“Before leggings, when there were letters, before texts and tweets, when there was time, before speed cameras, when you could speed, before graffiti management companies, when cities had souls, we managed just the same.
Before apps, when there were attention spans, before “I’ve got five bars,” when bars were for boozing, before ring-tone selection, when the phone rang, before high-net-worth individuals, when love was all you needed, before hype, when there was Hendrix, we got by just the same.
Before social media, when we were social, before thumb-typing, when a thumb hitched a ride, before de-friending, when a friend was for life, before online conduct, when you conducted yourself, before “content,” when we told stories, we did get by all the same.
Before non-state actors, when states commanded, before the Bangalore back office, when jobs stayed put, before globalization, when wars were cold, we did manage O.K., it seemed.
Before celebrities, when there were stars, before Google maps, when compasses were internal, before umbilical online-ism, when we off-lined our lives, before virtual flirtation, when legs touched, we felt we managed all the same.

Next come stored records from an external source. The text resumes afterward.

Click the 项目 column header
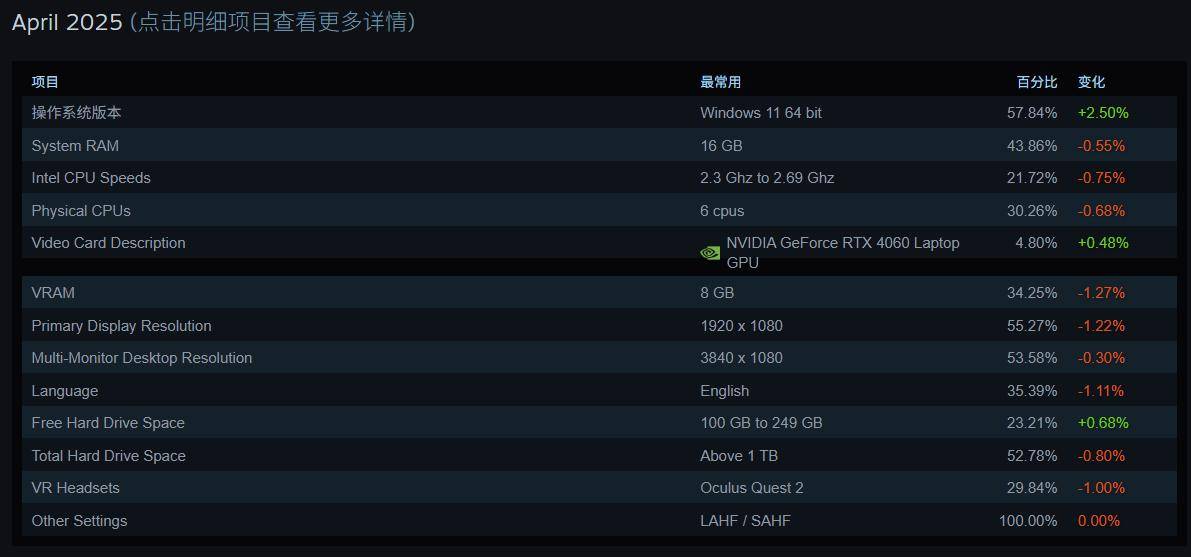The image size is (1191, 557). pyautogui.click(x=45, y=82)
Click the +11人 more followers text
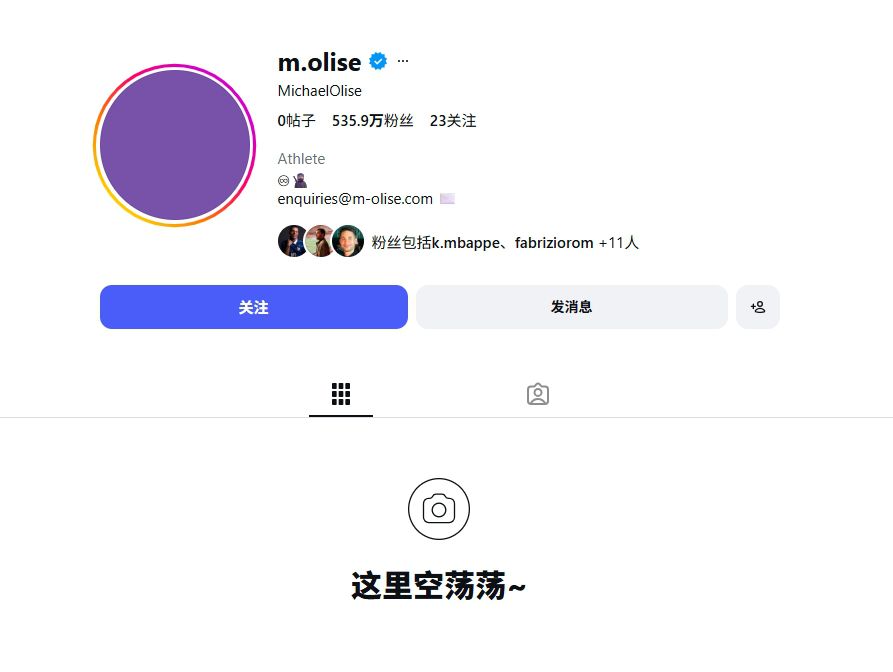 point(618,243)
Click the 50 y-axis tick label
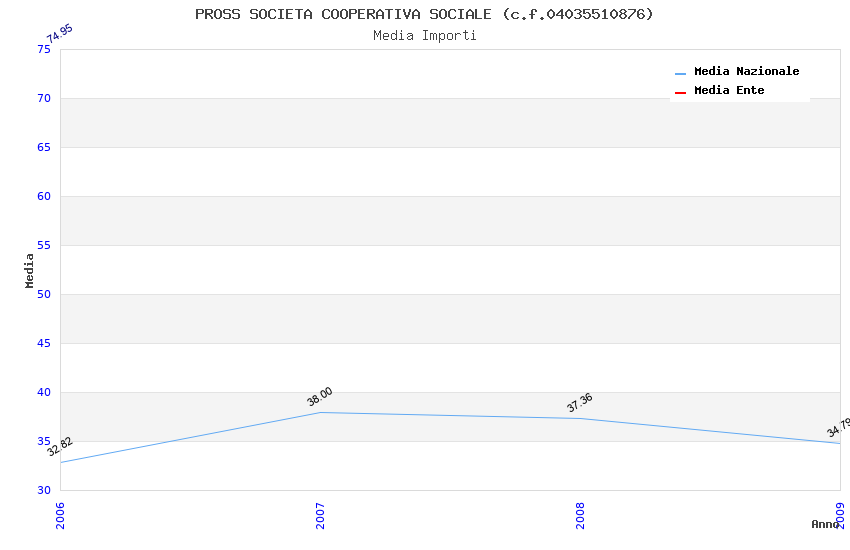The height and width of the screenshot is (550, 850). [44, 294]
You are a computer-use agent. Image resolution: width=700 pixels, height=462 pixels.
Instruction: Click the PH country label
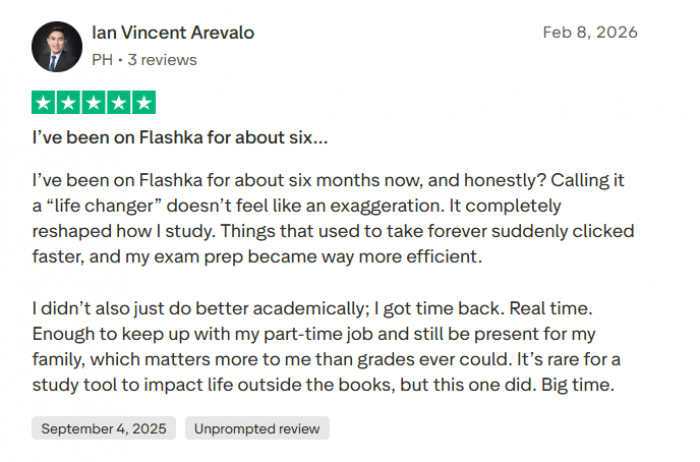(101, 60)
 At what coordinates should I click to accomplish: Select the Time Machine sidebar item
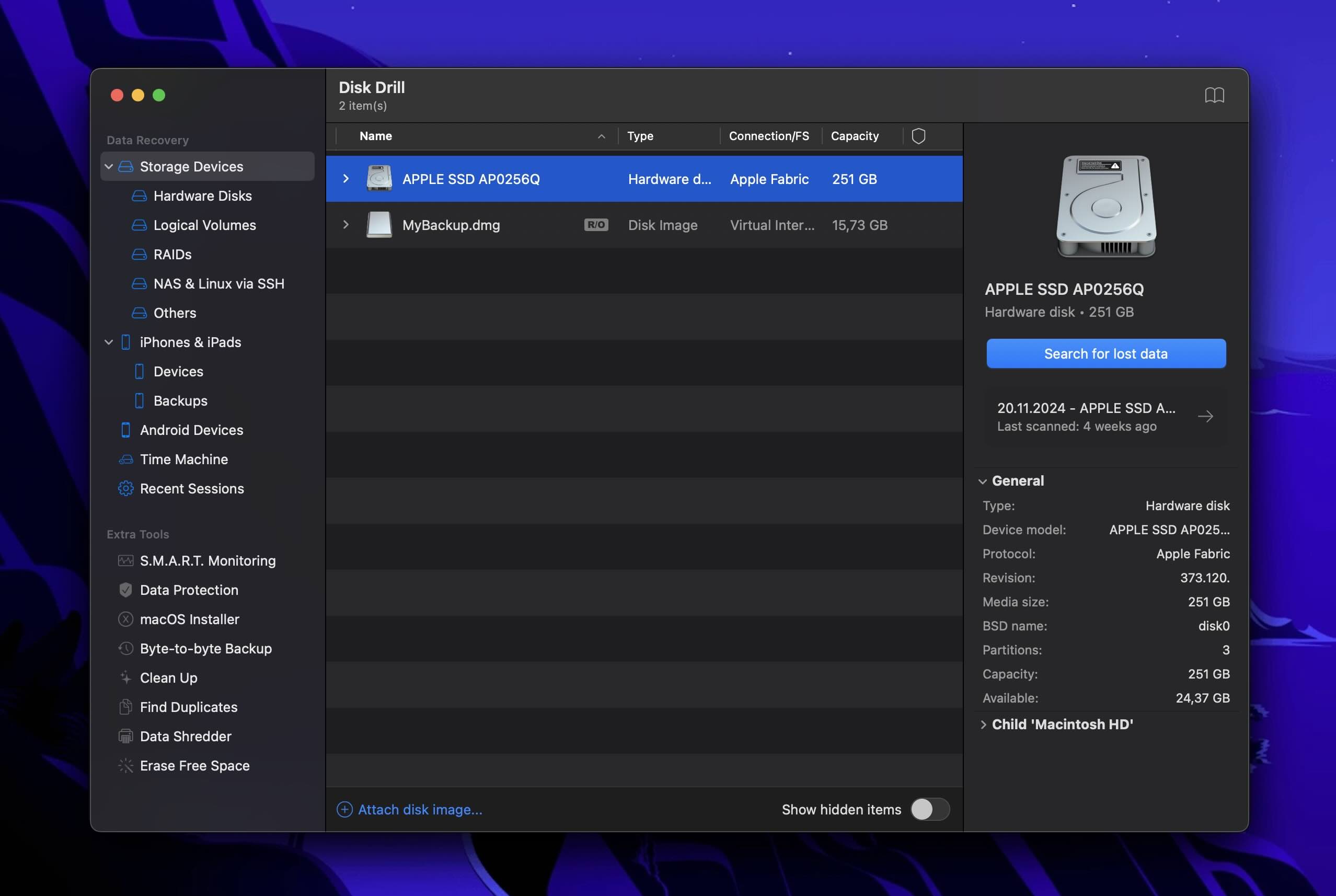184,459
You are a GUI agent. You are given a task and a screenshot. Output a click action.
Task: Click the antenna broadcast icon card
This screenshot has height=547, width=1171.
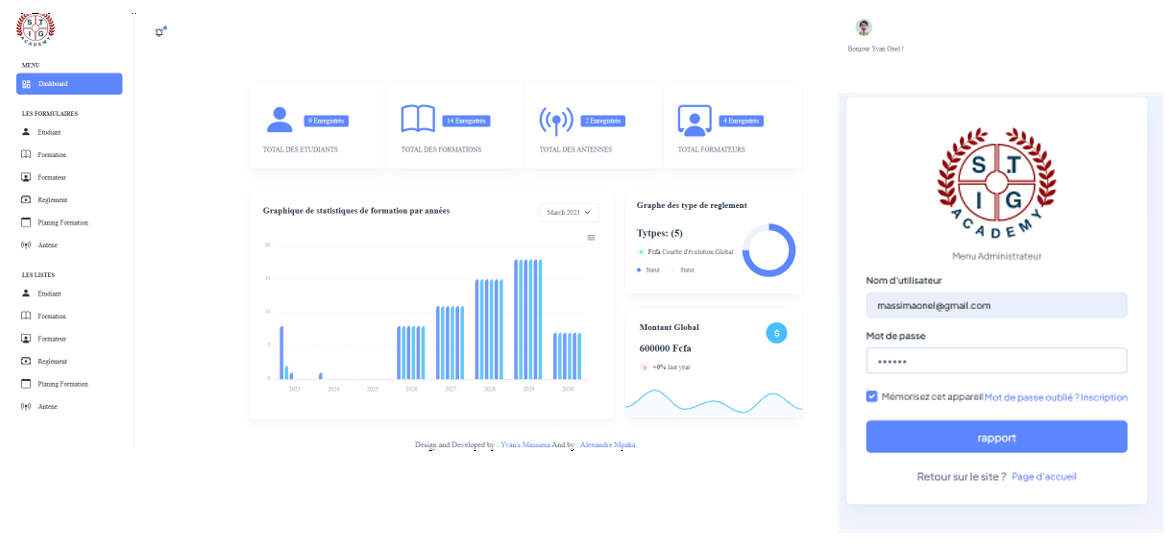pyautogui.click(x=556, y=121)
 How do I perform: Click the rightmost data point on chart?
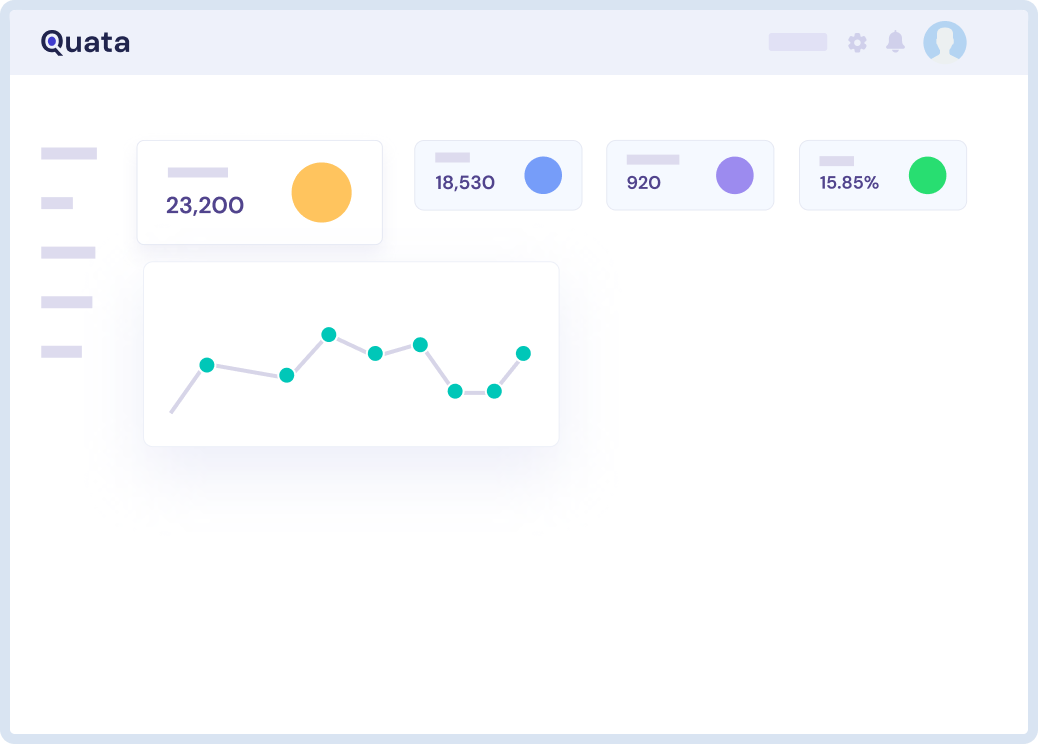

Before identity theft, when nobody could steal you, before global positioning systems, when we were lost, before 24/7 monitoring and alerts by text and e-mail, when there was idleness, before spin doctors, when there was character, before e-readers, when pages were turned, we did get by just the same.
Before organic, when carrots weren’t categorized, before derivatives, when your mortgage was local, before global warming, when we feared nuclear winters, before “save the planet,” when we lived in our corners, before the Greens, when we faced the Reds, it seemed we did somehow manage just the same.
Or did we? Before iPads and “Search,” in the era of print, before portable devices, when there were diaries, before the weather channel, when forecasts were farcical, before movies-on-demand, when movies were demanding, before chains and brands, in the time of the samizdat, before curved shower curtain rods, when they were straight, before productivity gains, when Britain produced things, and so did Ohio, did we really and honestly get by just the same?
Before January cherries, when fruit had seasons, before global sushi, when you ate what you got, before deep-fried Mars bars, when fish were what fried, before New World wine, when wine was tannic, before fast food and slow food, when food just was, before plate-size cookies, when greed was contained, before fusion, in scattered division, before the obesity onslaught, in our ordinariness, could we — could we — have gotten by all the same?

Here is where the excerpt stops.